When I become a superhero, you will know why

Sunday, June 01, 2008



I walk by this almost everyday and I absolutely LOVE this sign. I like to think that if I were to go through that door and enter the RADIATION LABORATORY, take a left and wander into the CYCLOTRON that my dreams of a super power will come true.

Alas, I fear I will merely be transformed into "Sarcasm Girl" and no one will know the difference. Or perhaps "Unwilling Soccer Mom"...or "Perpetually Twists her ankle while wearing clogs, yet persists in wearing clogs because they are so convenient Lady."

7 Baleful Regards:

2amsomewhere said...

It's not enough that it's a radiation laboratory, it's a cyclotron, too! All that's missing is a Ronco commercial telling us which store chains are selling it.

Your description of less than stellar superhero categories reminds me of a regrettable Saturday Night Live sketch called "The Interesting Four".
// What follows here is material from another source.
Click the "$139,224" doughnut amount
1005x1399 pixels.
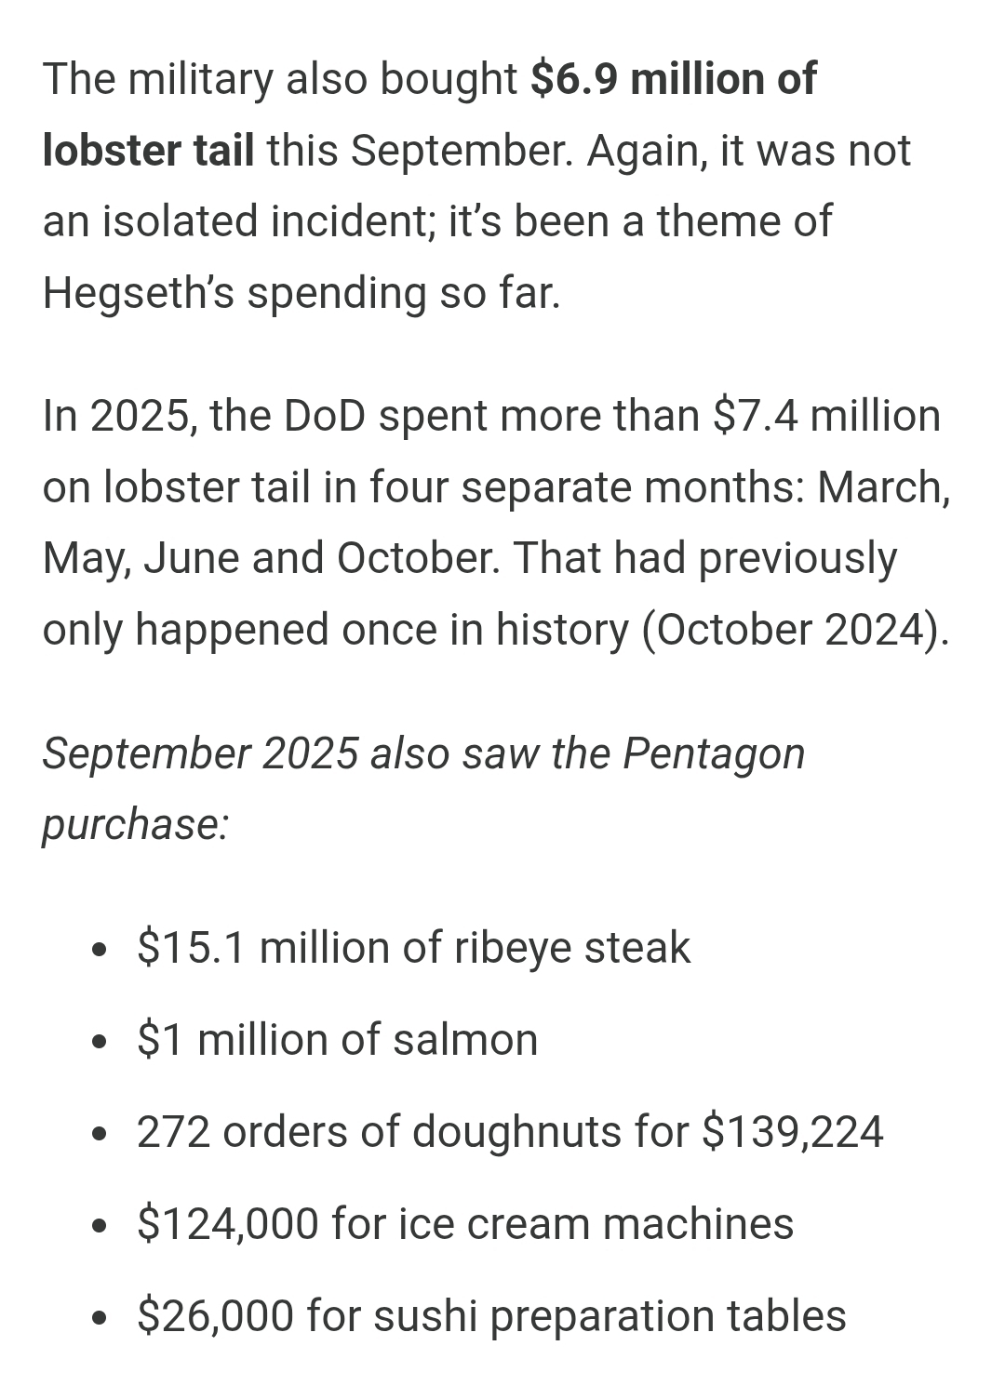point(793,1132)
Google it, and I think you'll find some cursory descriptions thereof. Alas, no YouTube clip available.

--
2amsomewhere

mamatulip said...

I had to go to google to find out what the hell a cyclotron is.

Woman with kids said...

I'd prefer to be Sarcasm Lady... I'm afraid I'd end up as Killer Gas Girl and then where would I be?

Ruth Dynamite said...

I want a cyclotron.

velocibadgergirl said...

Best. Sign. Ever.

Fraulein N said...

Am SO glad I'm not the only one who had to look up what the hell a cyclotron is. I feel like it should have an exclamation point after it. Cyclotron! Of The Future!

Katherine said...

Okay, I know this isn't a timely post, but I've actually conducted experiments at a cyclotron. Based on my experiences, time in a radiation lab is less likely to make you a super hero than a ginormous nerd. One can expect very long hours under ground (or in lead-lined concrete bunkers) with other nerds as company, gallons of extremely bad coffee, fast-food meals grabbed at odd hours, and mind-numbing sounds ranging from a persistent chugging noise (not us) to unexpected venting of gasses (sometimes us), and sundry whistles and alarms. My experiments aren't anything elegant, like trying to understand the God particle. I'm there to ensure that your satellite tv won't conk out during "My Name is Earl" or that your cell phone won't hang up while you're asking your husband to take a chicken out of the freezer. : )

Come to think of it, though, this is exactly the sort of post one would write if we didn't want the general public demanding super powers. Never mind. Huh! I wonder why that black government van is pulling up in my driveway?